Bien que nous sachions que plusieurs des truites indigènes de cette rivière ont été décimées au cours des années pour diverses raisons, nous nous intéresserons ici à la nécessité actuelle de l’ensemencement constant et à la fluctuation de la qualité de la pêche sur cette rivière.
Plusieurs études démontrent que les poissons élevés en captivité prennent jusqu’à 10 jours avant de commencer à se déplacer. N’ayant pas été habitués à chasser en rivière, ces poissons seront des proies faciles pour les pêcheurs qui, en lançant leur mouche, leur offrent une nourriture facile, reproduisant ainsi les habitudes de nourriture en ferme piscicole. Ainsi, un pêcheur qui s’adonne à lancer dans un endroit ensemencé dans les 10 jours précédents expérimentera probablement une pêche miraculeuse. Toutefois il faut savoir que ces truites, affaiblies par le transfert des bassins de piscicultures vers la rivière, présentent déjà un taux de mortalité élevé qui dépasse les 90% et sont plus à risque de succomber à une manipulation hors de l’eau. Avec la quantité de pêcheurs sur cette rivière et les informations fournies dans ces lignes, nous comprenons pourquoi les programmes d’ensemencement doivent être renouvelés à chaque année afin de renouveler la population de poissons et assurer une certaine qualité de pêche.
D’autre part, plusieurs pêcheurs affirment revenir bredouilles de cette magnifique rivière. Sachant que les poissons ensemencés sont plus facile à capturer que les poissons naturalisés, pourquoi la qualité de pêche est-elle donc si instable sur cette rivière? Selon certains, les poissons provenant de fermes piscicoles tendent, après leur période d’acclimatation, à voyager en suivant le sens du courant et peuvent se déplacer, en peu de temps, sur plusieurs kilomètres. Ainsi, comme la majorité des pêcheurs tendent à retourner aux endroits où ils ont connu du succès, il est possible qu’une fosse ne produise aucun poisson alors que quelques jours auparavant, elle était la plus productive de la rivière. Les poissons naturalisés ou natifs de la rivière, quant à eux, sont plus craintifs et mieux éduqués. Les pêcheurs qui abordent les fosses en pensant s’attaquer aux poissons ensemencés ne prennent donc pas les précautions nécessaires lors de l’approche de la rivière pour ne pas apeurer ces spécimens. Ainsi, il est normal qu’après le départ des poissons fraîchement introduits dans la rivière, plusieurs ne réussissent pas à faire mordre les poissons résidents.
Cela dit, toutes les espèces ne se déplacent pas à la même vitesse et pour les mêmes raisons.

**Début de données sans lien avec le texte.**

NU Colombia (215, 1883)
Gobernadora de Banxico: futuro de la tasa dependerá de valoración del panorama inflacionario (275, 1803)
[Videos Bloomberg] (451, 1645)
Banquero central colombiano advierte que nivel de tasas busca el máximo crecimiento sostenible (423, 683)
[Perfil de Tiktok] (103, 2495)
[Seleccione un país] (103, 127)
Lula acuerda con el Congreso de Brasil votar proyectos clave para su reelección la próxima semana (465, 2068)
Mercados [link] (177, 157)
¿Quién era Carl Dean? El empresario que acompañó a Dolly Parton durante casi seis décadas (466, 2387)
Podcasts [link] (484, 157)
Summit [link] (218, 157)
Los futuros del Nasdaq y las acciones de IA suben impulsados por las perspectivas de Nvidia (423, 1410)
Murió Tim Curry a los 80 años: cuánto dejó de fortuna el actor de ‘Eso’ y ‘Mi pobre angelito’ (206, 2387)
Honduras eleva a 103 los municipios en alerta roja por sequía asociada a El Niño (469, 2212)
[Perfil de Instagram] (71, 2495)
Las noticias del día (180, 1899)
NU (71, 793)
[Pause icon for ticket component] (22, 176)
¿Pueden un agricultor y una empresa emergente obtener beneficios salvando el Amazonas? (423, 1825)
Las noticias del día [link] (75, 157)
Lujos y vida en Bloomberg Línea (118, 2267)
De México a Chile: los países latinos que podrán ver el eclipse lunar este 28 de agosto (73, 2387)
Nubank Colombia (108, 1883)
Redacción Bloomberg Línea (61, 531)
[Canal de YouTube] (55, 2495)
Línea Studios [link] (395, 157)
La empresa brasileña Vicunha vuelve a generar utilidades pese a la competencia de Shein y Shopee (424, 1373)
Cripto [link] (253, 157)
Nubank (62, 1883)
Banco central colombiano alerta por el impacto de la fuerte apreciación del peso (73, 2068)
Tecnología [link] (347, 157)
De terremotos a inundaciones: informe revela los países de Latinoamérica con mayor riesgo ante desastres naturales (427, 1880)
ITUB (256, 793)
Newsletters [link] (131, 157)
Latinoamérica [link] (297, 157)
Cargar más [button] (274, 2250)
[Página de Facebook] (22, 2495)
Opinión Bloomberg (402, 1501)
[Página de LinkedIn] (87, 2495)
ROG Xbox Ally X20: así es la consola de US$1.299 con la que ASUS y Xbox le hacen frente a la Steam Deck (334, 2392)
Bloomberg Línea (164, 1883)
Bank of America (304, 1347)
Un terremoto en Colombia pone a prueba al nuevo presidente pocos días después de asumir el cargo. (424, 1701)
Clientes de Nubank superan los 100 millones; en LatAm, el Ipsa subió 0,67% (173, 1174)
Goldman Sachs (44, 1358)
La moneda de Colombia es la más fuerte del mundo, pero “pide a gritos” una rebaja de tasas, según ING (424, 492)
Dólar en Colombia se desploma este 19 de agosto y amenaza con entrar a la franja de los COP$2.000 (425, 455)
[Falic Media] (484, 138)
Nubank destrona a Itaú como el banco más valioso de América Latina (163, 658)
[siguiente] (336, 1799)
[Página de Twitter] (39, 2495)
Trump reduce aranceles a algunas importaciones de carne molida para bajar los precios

Les truites mouchetées, par exemple, présentent un taux de mortalité extrêmement élevé et les individus qui survivent tendent à descendre la rivière assez rapidement. Les truites brunes peuvent prendre jusqu’à 50 jours avant de recommencer à se nourrir en rivière et vont suivre le courant pendant ce temps, jusqu’à trouver une fosse protectrice. Par la suite, elles peuvent parcourir plusieurs kilomètres de rivière chaque jour pour se rendre à leur endroit de chasse préféré. Elles retourneront ensuite dans leur fosse de protection, à l’abri des prédateurs. Les truites arc-en-ciel, quant à elles, sont celles qui s’adapteront le plus rapidement à un nouvel environnement. Après quelques jours seulement, elles commenceront à se nourrir et à délimiter leur territoire. Ces truites sont aussi celles qui voyagent le plus. Certains individus ensemencés dans des rivières américaines sont reconnus pour avoir parcouru plus d’une centaine de kilomètres en quelques semaines seulement! Ainsi, il est normal que la qualité de pêche fluctue grandement entre les ensemencements. Une approche plus furtive sera donc à privilégier pour tenter de croiser le fer avec une truite naturalisée ou native.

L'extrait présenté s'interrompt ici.